Requirements:
Format the listing lines starting at the line containing "Task: Click the 返程概览 edit icon" and ending at the line containing "Image resolution: width=1280" as a numbered list, omitting any blank lines.

Dataset extract:
● ● ● ● ●

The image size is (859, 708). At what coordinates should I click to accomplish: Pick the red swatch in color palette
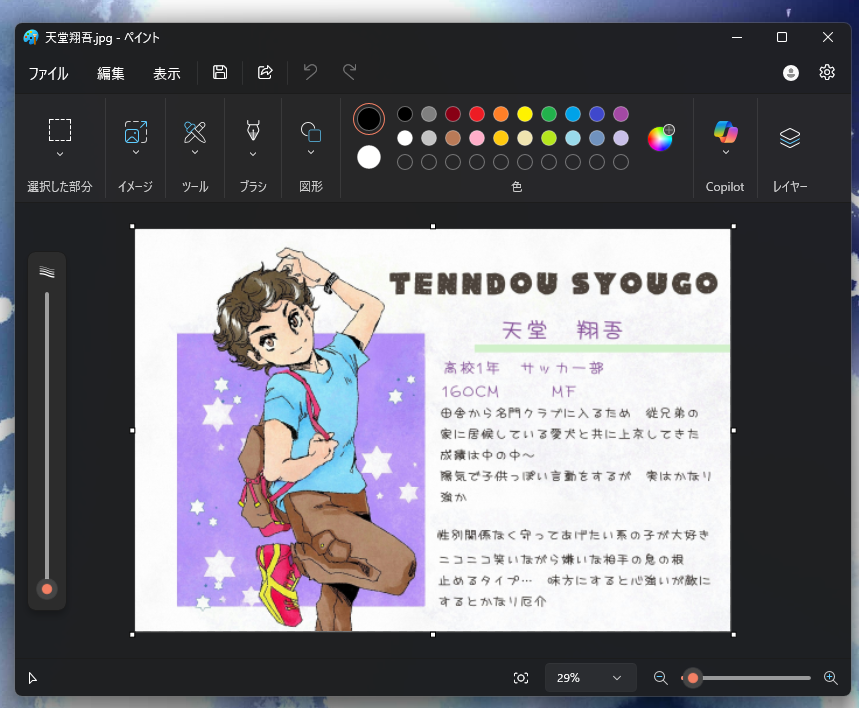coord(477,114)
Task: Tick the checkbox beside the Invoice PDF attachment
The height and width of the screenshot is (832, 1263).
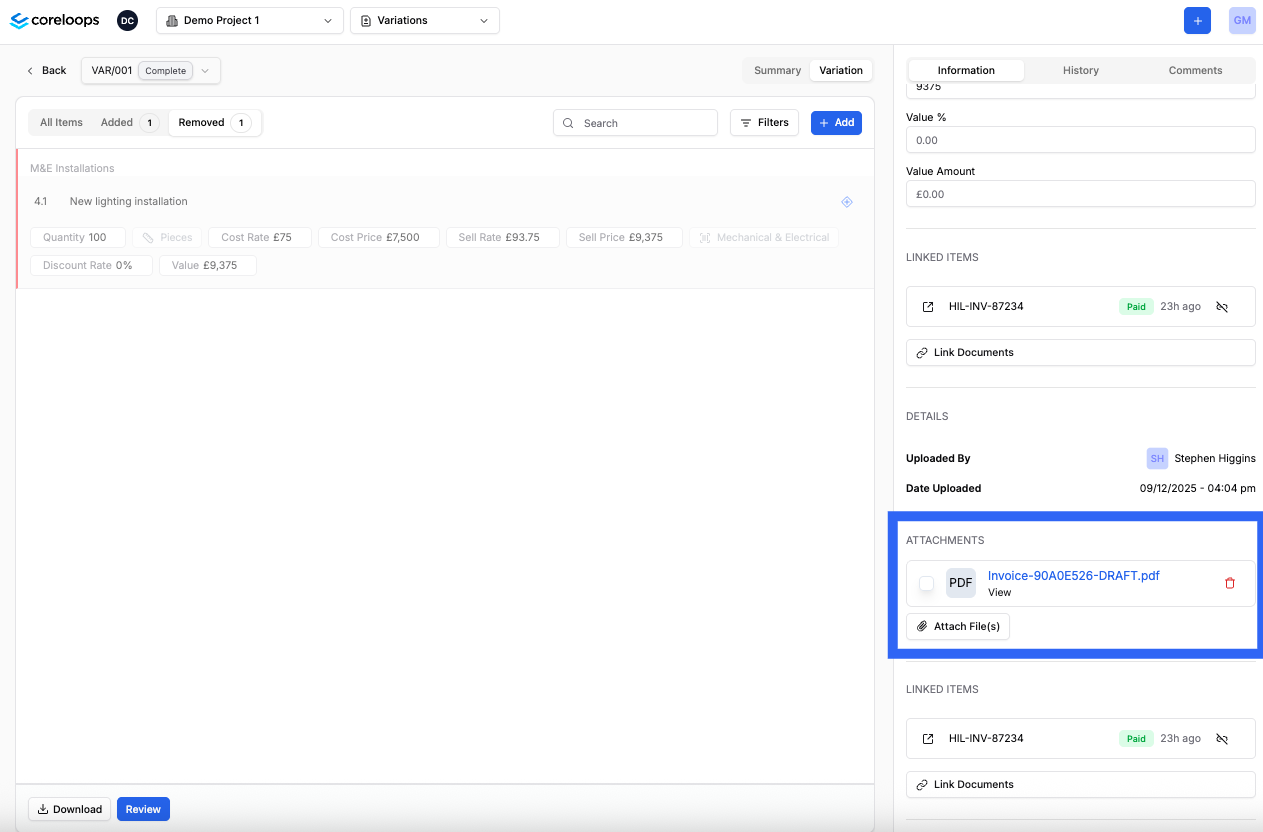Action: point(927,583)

● ● ● ● ●

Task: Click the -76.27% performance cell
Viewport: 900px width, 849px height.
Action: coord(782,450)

● ● ● ● ●

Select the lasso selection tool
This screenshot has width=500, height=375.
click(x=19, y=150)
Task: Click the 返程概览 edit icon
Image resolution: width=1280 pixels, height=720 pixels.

● ● ● ● ●

Written solution:
1. Task: Click the 返程概览 edit icon
2. Image resolution: width=1280 pixels, height=720 pixels.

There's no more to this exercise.